Glossostemon

Scientific classification
- Kingdom: Plantae
- Clade: Tracheophytes
- Clade: Angiosperms
- Clade: Eudicots
- Clade: Rosids
- Order: Malvales
- Family: Malvaceae
- Genus: Glossostemon Desf.
- Species: G. bruguieri
- Binomial name: Glossostemon bruguieri Desf.
- Synonyms: Dombeya arabica Baker

= Glossostemon =

- Genus: Glossostemon
- Species: bruguieri
- Authority: Desf.
- Synonyms: Dombeya arabica
- Parent authority: Desf.

Species of flowering plant

Glossostemon is a genus of flowering plants in the family Malvaceae. It includes a single species, Glossostemon bruguieri, synonym Dombeya arabica, a shrub with thick long tapering dark colored roots with 70–100 cm in length and 5–8 cm in breadth. It is native to Yemen, Iran, Iraq, Egypt, Saudi Arabia, Turkey and Morocco. The dried peeled roots of G. bruguieri are called "mughat" in Egypt and Arab countries (مُغات mughāt). The roots are commonly used in traditional medicine for many nutritional and medicinal values.

==Chemical composition==
Starch is the main component of the dried peeled roots with 54.5–62.4% (differs according to the climatic region of cultivation) while protein represents 4.5–8.3%, half of which is aspartic acid. Roots contain high amounts of non-starch polysaccharides including dietary fibers, pectin and up to 27% of mucilage.

Calcium, magnesium and iron are the main minerals of the roots. Minor amounts of zinc, manganese and copper have also been found.
Tatakin (4-methoxyisoscutellargin), takakin 8-O-glucoside, takakin 7-O-glucoside, sesamin, chrysophanol, emodin, parietin, bucegin 7-O-glucoside, isoscutellarein, isoscutellarein 7-O-glucoside, methoxsalen, aesculetin, estrone, scopoletin, phytosterols (a mixture of β-sitosterol, stigmasterol and campesterol) and α-amyrin were extracted from G. bruguieri. The so-called moghatin is a biflavone that has been uniquely discovered in moghat.

Seeds contain around 19.5% protein, 5.0% mucilage, arabinose (1.8%) and glucuronic acid (14.6%).

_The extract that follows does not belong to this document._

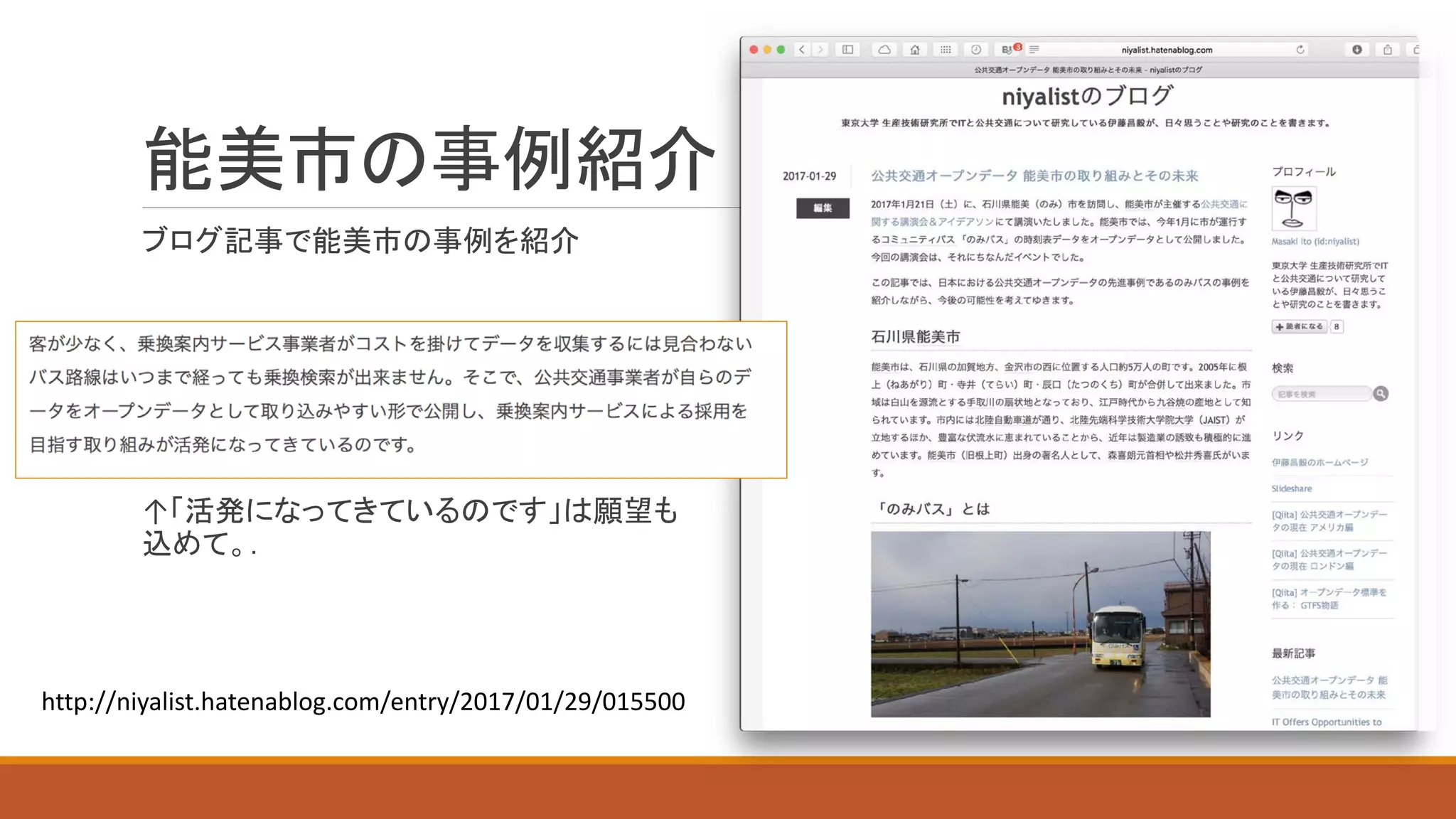
Task: Click the blog search magnifier button
Action: click(1381, 394)
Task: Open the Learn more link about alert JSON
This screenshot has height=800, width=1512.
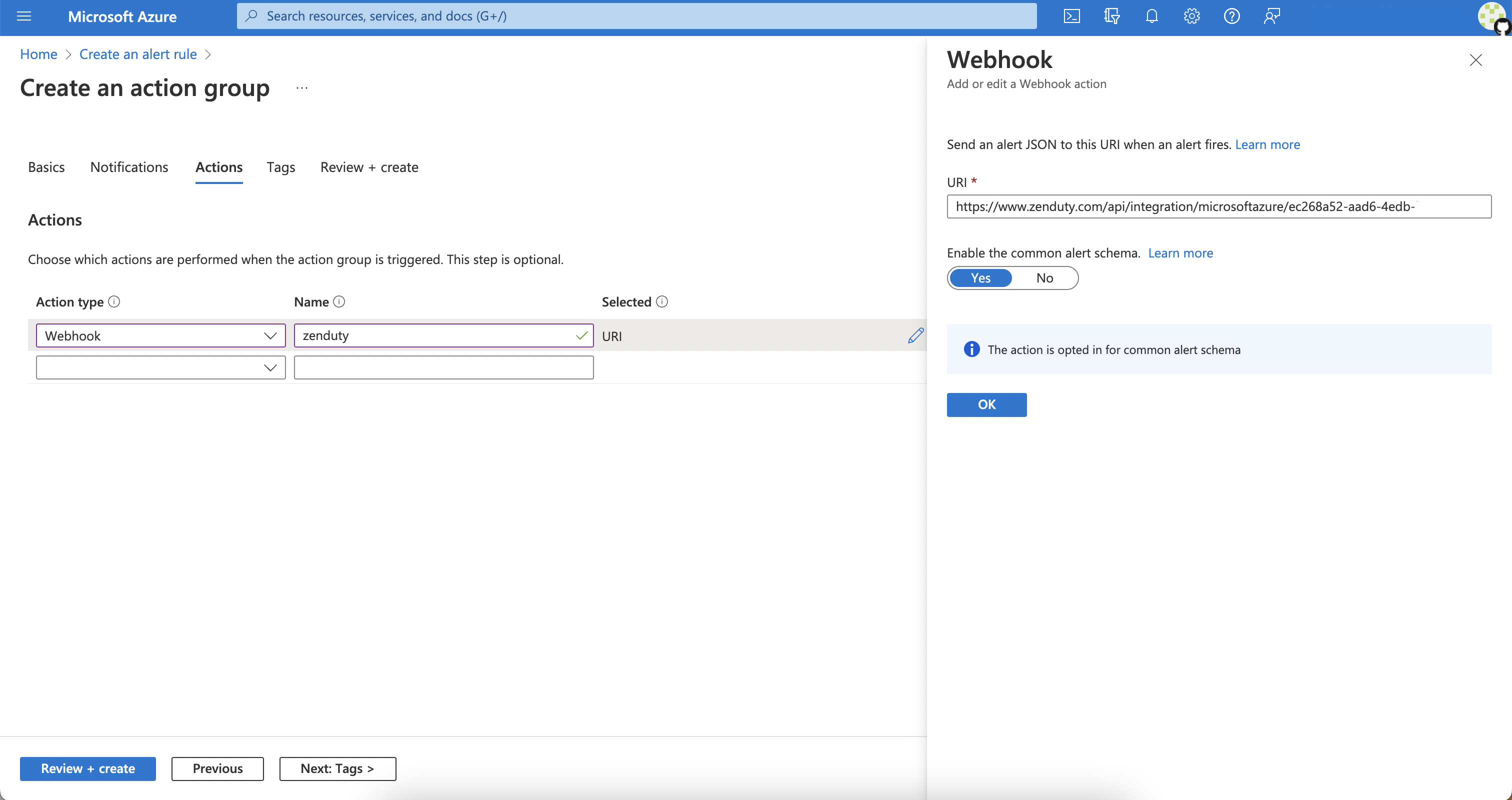Action: coord(1266,144)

Both roots and seeds contain rhamnose, xylose, mannose and galacturonic acid.

==Use==
In traditional medicine, hot drinks prepared from dried peeled root powder are used after delivery as a galactagogue. It is used as well for increasing body weight, as a demulcent agent and for relief of gout pain.

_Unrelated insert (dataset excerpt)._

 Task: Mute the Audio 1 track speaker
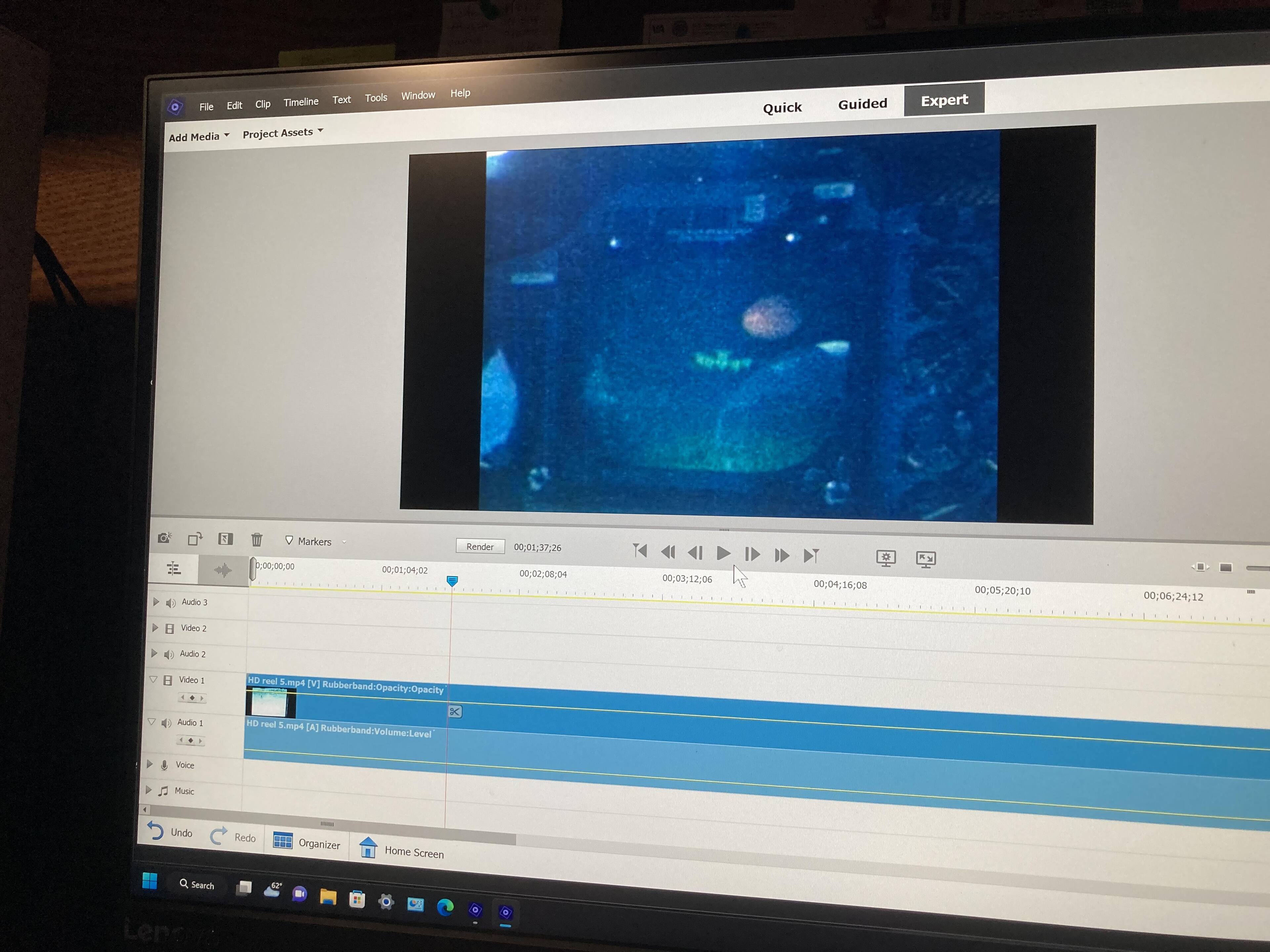[166, 723]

==Health and biological effect==
Water extract of G. bruguieri roots has reversed induced juvenile osteopenia in Sprague Dawley rats. However, human clinical trials are yet to be done.

The unsaponifiable part of the plant leaves was reported to have stronger acaricidal activity on both the adult and egg stages of Tetranychus urticae than other botanical parts of the plant.

==Others==
The Italian pharmacist Antonio Bey Figari has mentioned G. bruguieri in his 1864 book entitled "Studii scientifici sull'Egitto e sue adiacenze, compresa la penisola dell'Arabia Petrea-Scientific study in Egypt and its surroundings, including the peninsula of Arabia Petraea." He mentioned that the plant was coming from Persia to Egypt through the route of Damascus and was prescribed for cachectic patients, tuberculosis, chest diseases, tabes of children and cases of constitutional syphilis. He thought that Moghat was the main ingredient of the preparation "Revalenta arabica", that was being sold in Europe in the 18th century, but his idea was wrong because it was discovered later that the main ingredient of "Revalenta arabica" was merely lentil flour. He stated as well that he himself has observed wonderful results using the plant.